• Welcome to Autism Forums, a friendly forum to discuss Aspergers Syndrome, Autism, High Functioning Autism and related conditions.

    Your voice is missing! You will need to register to get access to the following site features:
    • Reply to discussions and create your own threads.
    • Our modern chat room. No add-ons or extensions required, just login and start chatting!
    • Private Member only forums for more serious discussions that you may wish to not have guests or search engines access to.
    • Your very own blog. Write about anything you like on your own individual blog.

    We hope to see you as a part of our community soon! Please also check us out @ https://www.twitter.com/aspiescentral

Why do people assume that anyone who sues is evil?

Why do people assume that anyone who files a lawsuit is evil?

In Brooklyn, a little girl choked to death on a sandwich.
The thing is, no one at the school attempted to administer first aid. It even seems possible that no employee of the school even called 911. Read these links for more details.
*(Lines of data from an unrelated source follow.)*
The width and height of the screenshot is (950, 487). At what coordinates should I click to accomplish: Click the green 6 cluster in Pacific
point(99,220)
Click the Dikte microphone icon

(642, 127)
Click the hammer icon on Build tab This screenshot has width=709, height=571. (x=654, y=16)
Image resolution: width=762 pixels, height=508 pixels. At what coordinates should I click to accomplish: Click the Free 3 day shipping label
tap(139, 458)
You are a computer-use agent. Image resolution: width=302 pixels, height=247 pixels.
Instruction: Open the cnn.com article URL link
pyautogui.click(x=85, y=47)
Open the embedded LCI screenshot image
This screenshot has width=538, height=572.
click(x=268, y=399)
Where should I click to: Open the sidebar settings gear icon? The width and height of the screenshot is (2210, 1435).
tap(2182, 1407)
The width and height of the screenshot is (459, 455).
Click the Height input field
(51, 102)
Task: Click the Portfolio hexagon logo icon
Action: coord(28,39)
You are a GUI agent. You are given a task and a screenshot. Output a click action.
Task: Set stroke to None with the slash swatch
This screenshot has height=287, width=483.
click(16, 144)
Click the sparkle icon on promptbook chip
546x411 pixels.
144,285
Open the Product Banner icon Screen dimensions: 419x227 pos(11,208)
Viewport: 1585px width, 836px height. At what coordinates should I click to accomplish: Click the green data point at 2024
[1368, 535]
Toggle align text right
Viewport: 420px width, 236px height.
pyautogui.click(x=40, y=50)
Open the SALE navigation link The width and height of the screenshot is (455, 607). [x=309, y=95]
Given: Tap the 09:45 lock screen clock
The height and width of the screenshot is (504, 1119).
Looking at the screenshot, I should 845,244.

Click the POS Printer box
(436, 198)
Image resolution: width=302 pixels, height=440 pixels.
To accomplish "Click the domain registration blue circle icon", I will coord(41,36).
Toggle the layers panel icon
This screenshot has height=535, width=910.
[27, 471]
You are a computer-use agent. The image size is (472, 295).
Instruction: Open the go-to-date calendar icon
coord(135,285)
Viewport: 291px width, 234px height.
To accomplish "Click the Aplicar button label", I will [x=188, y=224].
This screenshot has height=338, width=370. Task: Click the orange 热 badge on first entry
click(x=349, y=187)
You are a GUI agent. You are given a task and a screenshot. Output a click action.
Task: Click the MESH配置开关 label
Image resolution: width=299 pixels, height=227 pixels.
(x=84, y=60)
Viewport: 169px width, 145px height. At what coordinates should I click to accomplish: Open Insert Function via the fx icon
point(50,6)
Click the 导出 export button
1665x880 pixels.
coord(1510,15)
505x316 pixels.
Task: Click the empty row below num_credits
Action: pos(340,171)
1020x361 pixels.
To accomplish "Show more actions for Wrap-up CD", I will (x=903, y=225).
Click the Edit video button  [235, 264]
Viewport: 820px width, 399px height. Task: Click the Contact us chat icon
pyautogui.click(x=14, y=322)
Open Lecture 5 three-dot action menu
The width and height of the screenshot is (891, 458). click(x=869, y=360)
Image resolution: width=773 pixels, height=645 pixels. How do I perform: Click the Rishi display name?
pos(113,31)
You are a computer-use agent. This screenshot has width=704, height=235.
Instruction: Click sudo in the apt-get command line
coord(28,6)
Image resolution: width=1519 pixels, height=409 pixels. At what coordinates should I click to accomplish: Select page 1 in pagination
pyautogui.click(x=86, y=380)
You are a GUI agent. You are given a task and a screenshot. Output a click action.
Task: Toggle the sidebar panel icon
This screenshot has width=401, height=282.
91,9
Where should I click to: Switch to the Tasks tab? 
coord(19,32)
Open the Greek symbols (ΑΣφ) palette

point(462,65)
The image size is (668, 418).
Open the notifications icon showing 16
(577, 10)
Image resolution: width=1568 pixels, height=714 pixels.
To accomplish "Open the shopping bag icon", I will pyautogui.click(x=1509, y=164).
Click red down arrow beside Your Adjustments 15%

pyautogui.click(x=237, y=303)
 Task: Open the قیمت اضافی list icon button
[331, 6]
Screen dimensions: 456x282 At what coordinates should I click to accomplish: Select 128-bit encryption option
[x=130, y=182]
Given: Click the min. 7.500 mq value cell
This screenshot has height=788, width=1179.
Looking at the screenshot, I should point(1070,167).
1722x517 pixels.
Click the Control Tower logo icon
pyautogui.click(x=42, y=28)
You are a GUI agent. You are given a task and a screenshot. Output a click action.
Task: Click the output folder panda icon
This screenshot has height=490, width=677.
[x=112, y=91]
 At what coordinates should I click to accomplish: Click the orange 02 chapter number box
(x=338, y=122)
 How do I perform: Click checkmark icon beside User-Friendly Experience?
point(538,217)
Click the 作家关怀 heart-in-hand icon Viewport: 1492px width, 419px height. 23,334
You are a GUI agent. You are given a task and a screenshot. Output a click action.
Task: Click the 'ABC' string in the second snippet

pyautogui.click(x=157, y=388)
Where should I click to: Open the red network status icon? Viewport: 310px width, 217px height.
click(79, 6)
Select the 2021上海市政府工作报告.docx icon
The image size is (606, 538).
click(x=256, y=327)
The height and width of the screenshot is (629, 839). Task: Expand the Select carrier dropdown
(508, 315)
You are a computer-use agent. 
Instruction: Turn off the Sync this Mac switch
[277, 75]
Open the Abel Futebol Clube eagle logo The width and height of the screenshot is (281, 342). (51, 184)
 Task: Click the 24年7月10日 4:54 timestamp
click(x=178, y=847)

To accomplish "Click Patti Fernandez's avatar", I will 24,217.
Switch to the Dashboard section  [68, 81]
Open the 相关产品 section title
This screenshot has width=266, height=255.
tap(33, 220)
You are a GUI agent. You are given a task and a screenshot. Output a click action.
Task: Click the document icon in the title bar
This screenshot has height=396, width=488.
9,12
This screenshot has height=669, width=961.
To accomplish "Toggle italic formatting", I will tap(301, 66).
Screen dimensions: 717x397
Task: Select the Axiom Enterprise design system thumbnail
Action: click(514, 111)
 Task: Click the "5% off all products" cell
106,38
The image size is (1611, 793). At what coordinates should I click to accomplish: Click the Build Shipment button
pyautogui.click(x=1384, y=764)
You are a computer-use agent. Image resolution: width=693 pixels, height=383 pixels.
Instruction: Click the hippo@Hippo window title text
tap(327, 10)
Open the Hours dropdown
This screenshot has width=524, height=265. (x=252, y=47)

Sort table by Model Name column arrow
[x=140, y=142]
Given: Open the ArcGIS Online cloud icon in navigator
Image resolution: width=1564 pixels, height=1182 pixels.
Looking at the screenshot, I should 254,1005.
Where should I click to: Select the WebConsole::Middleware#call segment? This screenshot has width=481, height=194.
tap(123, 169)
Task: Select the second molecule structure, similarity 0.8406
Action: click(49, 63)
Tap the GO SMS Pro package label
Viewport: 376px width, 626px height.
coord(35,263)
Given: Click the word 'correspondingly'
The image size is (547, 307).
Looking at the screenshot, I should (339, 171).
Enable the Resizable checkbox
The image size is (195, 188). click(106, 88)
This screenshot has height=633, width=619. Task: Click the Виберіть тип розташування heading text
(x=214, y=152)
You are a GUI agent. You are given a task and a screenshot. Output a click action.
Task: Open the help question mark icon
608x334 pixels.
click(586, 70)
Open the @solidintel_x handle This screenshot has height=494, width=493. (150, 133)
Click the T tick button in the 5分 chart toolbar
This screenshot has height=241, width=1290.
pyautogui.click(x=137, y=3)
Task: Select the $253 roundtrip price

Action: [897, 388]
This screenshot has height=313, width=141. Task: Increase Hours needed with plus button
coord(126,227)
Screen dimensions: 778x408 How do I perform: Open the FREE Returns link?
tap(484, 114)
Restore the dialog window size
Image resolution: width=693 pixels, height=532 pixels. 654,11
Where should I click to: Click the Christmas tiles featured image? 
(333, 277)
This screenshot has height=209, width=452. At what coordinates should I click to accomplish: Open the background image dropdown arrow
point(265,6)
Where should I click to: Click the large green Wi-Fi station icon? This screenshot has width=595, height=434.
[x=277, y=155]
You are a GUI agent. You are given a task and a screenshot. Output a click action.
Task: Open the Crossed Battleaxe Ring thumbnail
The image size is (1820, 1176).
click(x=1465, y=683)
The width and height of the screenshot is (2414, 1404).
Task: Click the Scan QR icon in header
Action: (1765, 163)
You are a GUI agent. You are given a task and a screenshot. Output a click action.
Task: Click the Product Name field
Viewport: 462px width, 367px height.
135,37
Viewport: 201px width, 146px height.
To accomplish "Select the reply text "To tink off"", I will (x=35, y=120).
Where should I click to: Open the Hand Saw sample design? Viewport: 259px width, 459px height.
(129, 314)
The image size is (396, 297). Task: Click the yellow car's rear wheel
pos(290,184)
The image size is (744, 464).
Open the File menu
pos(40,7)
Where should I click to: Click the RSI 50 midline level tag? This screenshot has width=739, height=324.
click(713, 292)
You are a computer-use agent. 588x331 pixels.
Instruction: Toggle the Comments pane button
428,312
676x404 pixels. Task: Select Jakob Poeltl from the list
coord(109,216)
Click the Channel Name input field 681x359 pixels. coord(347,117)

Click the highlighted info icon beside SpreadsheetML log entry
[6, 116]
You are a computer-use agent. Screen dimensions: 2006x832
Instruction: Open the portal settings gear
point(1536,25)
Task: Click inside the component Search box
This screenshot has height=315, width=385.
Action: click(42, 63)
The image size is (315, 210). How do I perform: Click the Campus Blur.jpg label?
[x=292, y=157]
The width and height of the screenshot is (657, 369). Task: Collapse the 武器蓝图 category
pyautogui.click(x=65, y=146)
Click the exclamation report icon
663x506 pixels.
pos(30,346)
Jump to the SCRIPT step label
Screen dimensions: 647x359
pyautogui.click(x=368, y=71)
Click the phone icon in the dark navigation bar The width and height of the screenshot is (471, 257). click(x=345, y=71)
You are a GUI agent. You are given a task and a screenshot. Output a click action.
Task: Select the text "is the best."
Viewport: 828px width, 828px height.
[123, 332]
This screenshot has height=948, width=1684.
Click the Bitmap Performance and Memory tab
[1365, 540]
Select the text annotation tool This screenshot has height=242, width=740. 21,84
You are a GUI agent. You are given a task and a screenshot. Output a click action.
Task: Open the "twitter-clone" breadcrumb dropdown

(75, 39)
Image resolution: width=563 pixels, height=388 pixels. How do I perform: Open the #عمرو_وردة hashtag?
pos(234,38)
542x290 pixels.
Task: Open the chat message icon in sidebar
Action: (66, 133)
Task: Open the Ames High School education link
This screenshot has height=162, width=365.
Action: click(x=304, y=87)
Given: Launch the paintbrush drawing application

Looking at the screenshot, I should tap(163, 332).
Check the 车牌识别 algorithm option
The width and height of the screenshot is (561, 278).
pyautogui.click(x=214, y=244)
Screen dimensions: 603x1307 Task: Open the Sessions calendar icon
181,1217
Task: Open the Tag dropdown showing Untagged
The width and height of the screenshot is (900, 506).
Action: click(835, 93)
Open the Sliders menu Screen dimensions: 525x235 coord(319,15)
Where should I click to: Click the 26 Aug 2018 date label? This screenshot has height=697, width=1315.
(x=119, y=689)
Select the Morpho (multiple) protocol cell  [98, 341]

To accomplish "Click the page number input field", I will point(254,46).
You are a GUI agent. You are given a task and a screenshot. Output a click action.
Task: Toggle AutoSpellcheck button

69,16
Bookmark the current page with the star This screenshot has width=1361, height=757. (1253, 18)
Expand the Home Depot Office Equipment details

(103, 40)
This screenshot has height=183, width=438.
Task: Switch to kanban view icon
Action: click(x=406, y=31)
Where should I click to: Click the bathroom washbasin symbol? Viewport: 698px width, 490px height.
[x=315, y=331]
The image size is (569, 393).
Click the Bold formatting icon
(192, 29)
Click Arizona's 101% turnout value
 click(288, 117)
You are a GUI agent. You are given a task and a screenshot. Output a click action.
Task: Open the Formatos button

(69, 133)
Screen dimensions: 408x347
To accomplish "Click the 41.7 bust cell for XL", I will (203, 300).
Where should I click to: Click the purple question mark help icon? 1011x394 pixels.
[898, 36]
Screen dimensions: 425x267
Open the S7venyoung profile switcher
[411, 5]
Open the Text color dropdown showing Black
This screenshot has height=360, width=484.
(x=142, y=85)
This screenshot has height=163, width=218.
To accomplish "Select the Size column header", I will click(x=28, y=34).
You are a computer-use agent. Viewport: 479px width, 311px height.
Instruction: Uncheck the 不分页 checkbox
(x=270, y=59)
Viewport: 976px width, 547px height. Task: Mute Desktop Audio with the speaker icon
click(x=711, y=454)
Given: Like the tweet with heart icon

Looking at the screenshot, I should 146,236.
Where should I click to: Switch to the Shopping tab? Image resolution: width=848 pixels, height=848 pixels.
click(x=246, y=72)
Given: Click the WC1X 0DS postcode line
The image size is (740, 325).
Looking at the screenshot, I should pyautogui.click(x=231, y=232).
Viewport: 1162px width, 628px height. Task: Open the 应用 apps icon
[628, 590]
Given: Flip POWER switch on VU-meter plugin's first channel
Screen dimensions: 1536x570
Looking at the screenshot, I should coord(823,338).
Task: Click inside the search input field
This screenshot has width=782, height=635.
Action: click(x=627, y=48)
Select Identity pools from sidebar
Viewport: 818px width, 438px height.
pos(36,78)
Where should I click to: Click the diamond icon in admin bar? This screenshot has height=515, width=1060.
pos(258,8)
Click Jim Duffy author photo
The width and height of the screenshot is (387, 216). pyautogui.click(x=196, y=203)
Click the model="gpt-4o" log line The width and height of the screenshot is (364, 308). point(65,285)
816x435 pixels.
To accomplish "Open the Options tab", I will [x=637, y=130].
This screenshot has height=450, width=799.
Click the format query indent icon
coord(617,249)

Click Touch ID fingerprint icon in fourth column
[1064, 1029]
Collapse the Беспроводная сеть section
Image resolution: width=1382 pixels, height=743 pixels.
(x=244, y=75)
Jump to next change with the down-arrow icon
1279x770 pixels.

http://www.nydailynews.com/new-york/family-girl-brain-dead-choking-blames-school-article-1.2413322
http://nypost.com/2015/10/28/7-year-old-who-choked-on-school-lunch-declared-brain-dead/

So she died, and rumors say the family is preparing to sue.
How sad I was to read this comment, after one of the above links: "Sad about the little girl, but the family is looking for a payday."

If a family member of mine died because of someone's negligence, you can bet I'd sue. But it wouldn't be because I wanted the money. It wouldn't be because I'd think that the money would make up for losing them. It definitely wouldn't be because I'd care more about the money than about the dead family member. (What? You think the family is hoping to be able to sit around and say: well, losing our little girl was sad, but at least we got this money). Nope. It'd be because I'd want the sick B*****ds responsible to be punished, and in our world, sometimes a lawsuit is the closest that you can get towards a modicum of justice.

Comments

Not every tort is a truly righteous pursuit of a perceived civil wrong.

Many lawsuits are routinely settled out of court behind closed doors. Often insurers quick to settle for far lower amounts even when they know their policyholder isn't necessarily negligent. What they consider to be nuisance claims. Pay them to make them go away. It's not justice that's being considered, but simply the cost of legal proceedings. And those costs are inevitably passed onto policyholders. Equally when a self-insured municipality has to pay out legitimate and sizable legal settlements, how do they recoup their losses? They are passed onto the taxpayers.

You also have those frequent dynamics of a "David" with a solid case against a "Goliath", where the Goliath prevails by simply a process of attrition. Where a case can be drawn out and buried in continuances to the point where it's not profitable for attorneys to litigate, even if they have a winning case. That's just working the system, putting "justice" aside altogether.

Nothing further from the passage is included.